Dataset entries:
.....
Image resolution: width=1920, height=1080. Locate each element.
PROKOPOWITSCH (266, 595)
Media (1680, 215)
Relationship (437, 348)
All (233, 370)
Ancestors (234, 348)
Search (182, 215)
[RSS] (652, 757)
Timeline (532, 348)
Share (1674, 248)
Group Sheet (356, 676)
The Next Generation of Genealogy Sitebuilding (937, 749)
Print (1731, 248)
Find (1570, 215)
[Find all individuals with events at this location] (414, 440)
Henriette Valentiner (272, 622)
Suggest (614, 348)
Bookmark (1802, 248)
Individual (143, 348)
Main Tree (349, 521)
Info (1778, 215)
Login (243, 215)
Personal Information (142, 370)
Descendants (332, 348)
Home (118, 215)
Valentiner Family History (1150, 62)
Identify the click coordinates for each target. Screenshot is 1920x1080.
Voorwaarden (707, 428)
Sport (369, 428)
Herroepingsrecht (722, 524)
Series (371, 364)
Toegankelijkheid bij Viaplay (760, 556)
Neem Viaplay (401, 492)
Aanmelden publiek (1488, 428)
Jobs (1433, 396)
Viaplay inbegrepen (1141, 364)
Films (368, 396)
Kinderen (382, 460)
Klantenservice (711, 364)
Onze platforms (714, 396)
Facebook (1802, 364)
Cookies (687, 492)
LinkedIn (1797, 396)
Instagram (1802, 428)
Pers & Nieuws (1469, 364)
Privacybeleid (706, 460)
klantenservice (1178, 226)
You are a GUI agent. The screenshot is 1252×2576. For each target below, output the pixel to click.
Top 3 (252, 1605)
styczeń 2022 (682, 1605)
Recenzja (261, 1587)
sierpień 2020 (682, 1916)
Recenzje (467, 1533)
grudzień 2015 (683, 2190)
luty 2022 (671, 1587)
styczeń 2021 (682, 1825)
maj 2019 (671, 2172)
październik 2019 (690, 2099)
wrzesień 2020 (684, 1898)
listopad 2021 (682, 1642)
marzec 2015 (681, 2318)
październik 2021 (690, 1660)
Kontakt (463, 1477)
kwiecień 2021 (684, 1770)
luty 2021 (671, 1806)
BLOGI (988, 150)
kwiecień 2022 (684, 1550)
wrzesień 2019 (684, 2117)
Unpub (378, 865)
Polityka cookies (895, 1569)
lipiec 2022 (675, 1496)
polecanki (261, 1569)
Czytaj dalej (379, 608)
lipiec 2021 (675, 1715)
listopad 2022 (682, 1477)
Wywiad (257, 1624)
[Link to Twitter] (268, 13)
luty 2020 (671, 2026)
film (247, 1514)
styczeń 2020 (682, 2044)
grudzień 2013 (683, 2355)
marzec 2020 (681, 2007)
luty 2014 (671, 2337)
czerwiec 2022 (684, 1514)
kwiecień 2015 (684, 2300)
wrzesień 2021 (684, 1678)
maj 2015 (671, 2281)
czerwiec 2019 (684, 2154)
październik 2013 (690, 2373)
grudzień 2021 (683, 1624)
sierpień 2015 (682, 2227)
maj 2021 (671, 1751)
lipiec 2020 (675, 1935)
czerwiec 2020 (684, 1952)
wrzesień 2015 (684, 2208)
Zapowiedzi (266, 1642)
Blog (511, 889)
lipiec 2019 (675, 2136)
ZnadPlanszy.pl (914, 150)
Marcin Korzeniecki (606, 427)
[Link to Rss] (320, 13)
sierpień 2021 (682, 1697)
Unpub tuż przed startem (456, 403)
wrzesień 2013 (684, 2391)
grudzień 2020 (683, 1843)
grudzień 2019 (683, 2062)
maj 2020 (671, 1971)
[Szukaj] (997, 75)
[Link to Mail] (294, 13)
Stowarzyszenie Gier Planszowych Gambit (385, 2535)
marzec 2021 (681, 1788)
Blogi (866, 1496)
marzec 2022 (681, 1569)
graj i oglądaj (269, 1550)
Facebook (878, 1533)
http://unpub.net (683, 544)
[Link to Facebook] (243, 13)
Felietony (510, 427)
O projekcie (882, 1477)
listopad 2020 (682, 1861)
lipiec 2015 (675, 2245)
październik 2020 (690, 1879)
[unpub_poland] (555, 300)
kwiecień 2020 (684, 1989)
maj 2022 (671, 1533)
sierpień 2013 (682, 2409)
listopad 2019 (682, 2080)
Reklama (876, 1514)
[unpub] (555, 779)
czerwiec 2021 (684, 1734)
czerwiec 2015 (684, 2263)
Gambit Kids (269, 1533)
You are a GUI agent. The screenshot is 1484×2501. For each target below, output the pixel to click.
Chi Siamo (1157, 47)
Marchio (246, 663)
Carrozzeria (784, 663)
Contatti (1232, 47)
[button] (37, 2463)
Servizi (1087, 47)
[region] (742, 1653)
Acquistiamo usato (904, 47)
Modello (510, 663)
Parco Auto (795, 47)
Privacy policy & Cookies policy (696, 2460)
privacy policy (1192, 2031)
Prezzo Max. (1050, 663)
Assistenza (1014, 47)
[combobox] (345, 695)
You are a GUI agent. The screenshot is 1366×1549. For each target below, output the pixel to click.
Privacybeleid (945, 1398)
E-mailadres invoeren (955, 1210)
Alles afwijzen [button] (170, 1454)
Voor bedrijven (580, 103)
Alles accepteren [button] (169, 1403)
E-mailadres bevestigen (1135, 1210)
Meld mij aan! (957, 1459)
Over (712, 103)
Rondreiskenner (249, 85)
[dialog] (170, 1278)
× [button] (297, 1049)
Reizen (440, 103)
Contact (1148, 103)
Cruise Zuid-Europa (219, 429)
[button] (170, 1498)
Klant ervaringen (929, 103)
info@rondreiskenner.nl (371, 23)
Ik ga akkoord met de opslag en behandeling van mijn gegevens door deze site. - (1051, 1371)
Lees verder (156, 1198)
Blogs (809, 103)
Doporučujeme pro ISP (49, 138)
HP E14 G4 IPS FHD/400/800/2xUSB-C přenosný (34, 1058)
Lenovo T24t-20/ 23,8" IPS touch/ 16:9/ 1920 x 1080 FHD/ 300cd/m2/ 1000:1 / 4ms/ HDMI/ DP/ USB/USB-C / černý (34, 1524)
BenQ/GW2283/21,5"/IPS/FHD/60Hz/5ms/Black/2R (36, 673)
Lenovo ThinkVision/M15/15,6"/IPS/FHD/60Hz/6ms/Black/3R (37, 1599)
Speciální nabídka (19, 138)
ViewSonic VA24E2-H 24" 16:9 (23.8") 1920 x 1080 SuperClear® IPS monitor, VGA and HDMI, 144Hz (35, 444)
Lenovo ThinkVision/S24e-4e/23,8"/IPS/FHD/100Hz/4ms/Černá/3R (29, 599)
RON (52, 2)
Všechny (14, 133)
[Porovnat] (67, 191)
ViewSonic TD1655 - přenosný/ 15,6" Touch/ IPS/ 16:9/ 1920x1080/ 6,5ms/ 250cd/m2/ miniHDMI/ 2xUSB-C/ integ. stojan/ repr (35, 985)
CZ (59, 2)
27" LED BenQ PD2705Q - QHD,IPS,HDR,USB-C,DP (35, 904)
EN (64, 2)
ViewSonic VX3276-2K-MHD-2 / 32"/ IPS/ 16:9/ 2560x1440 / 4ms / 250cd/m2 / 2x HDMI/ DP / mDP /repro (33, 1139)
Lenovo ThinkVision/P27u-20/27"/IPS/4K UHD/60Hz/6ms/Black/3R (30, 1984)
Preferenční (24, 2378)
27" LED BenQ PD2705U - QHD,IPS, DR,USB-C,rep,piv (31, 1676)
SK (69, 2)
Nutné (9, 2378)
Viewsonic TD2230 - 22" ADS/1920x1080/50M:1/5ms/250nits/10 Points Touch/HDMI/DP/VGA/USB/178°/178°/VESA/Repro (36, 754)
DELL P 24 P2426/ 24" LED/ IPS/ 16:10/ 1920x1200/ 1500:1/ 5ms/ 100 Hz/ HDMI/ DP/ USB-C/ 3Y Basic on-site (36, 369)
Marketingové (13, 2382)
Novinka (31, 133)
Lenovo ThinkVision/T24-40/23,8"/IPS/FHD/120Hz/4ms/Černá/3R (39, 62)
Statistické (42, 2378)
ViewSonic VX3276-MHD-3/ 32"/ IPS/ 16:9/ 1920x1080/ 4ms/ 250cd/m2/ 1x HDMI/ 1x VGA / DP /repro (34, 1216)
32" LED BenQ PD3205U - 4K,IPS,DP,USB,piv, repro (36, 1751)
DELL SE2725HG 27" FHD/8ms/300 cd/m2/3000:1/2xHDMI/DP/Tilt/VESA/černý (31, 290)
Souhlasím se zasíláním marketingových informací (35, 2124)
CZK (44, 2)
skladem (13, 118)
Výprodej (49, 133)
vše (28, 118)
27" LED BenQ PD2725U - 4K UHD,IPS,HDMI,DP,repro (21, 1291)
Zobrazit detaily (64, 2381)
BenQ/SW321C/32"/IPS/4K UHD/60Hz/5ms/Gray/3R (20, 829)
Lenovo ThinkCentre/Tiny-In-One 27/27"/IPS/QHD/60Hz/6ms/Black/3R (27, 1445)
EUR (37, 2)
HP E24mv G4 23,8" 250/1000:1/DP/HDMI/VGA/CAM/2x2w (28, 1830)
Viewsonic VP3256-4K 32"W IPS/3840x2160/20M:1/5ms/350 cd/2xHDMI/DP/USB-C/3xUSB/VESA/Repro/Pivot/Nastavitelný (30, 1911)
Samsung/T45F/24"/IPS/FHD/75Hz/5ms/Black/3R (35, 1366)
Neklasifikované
.....
Work task: Using the data above, transcribe the lines that run from the line with "Parco Auto (795, 47)" to the line with "E-mailadres invoeren (955, 1210)", both ends kept, and output nothing else.

Answer to this problem:
Parco Auto (795, 47)
Privacy policy & Cookies policy (696, 2460)
privacy policy (1192, 2031)
Prezzo Max. (1050, 663)
Assistenza (1014, 47)
[combobox] (345, 695)
You are a GUI agent. The screenshot is 1366×1549. For each target below, output the pixel to click.
Privacybeleid (945, 1398)
E-mailadres invoeren (955, 1210)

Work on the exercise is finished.